そもそもそんなグダグダなデートでもなお私が彼に惹かれていたのはなぜか。どう考えても顔である。
色白で窪田正孝似で関西弁で話す彼の、ビジュアルが好きだった。(正直、勤め先も出身大学も余裕で合格ラインを越していたこともある)
そこからはもう、みなさんの想像通り。
なんやかんや流されて一度股を開いてからは、いわゆる普通のデートも何度かしたが、最後は決まって私の家に帰る。
「この関係って何?」
何度もこの言葉が喉まで出かかったが、欲しい答えがもらえず切ない思いをしたくなかったので聞けなかった。
あと正直に言うと、彼は私がこれまで出会っただれよりも上手かったし、大きかった。私は彼の顔と、アソコを好きになった。
しかしながら私は彼の彼女にはなれない、そう悟ってから始めたTinderをスワイプするなかで彼を見つけたこともあった。名前はまったくの偽名だった。

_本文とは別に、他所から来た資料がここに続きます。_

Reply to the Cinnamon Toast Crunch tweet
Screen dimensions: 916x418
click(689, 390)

そんなある日、久しぶりに会っていつも通りの行為に及んでいる時に気が付いた。
「(毛がない…)」
ムードを壊してしまいそうだったので声には出さなかった。元々体毛は薄めの彼だったが、おそらくメンズ脱毛にでも行き始めたのか、あまりにも不自然にそろえられた毛を暗がりの中見つめたこともあった。

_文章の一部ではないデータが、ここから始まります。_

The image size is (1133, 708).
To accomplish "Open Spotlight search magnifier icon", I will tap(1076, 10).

そして先日、突然の飯食ったかLINEがきっかけで半年以上ぶりに彼と会うことになった。
もつ鍋をつつきながら、「最近脱毛行ってるんだよね。脇と髭。」と言われたが到底わたしは過去のことなど忘れて「へえ~」と聞き流していた。
そのあと、私は最近これでもかというくらいの大失恋をしたタイミングだったこともありホイホイと家に招き入れ、これまで彼の前では隠していたタバコも吸ったし、安っぽいAVの前半みたいに甘えていちゃついた。
いつもよりお酒のスピードを上げていた彼は意外と緊張していたのかもしれない。シャワーを浴びてから、”いつも通り”の行為は電気も付けたまま急に始まった。
「舐めて。」
久しぶりのご対面。
なんと彼の下半身の毛根は見事に復活していた。
さっきの、脱毛に通っているという話と、昔毛がなくて驚いたことが急にフラッシュバックし、正直まったく集中できなかったが相変わらず彼には満足させてもらったので目をつむろうと思う。
これからも、顔だけはかっこいい少しダサい彼のことを切れそうにない私である。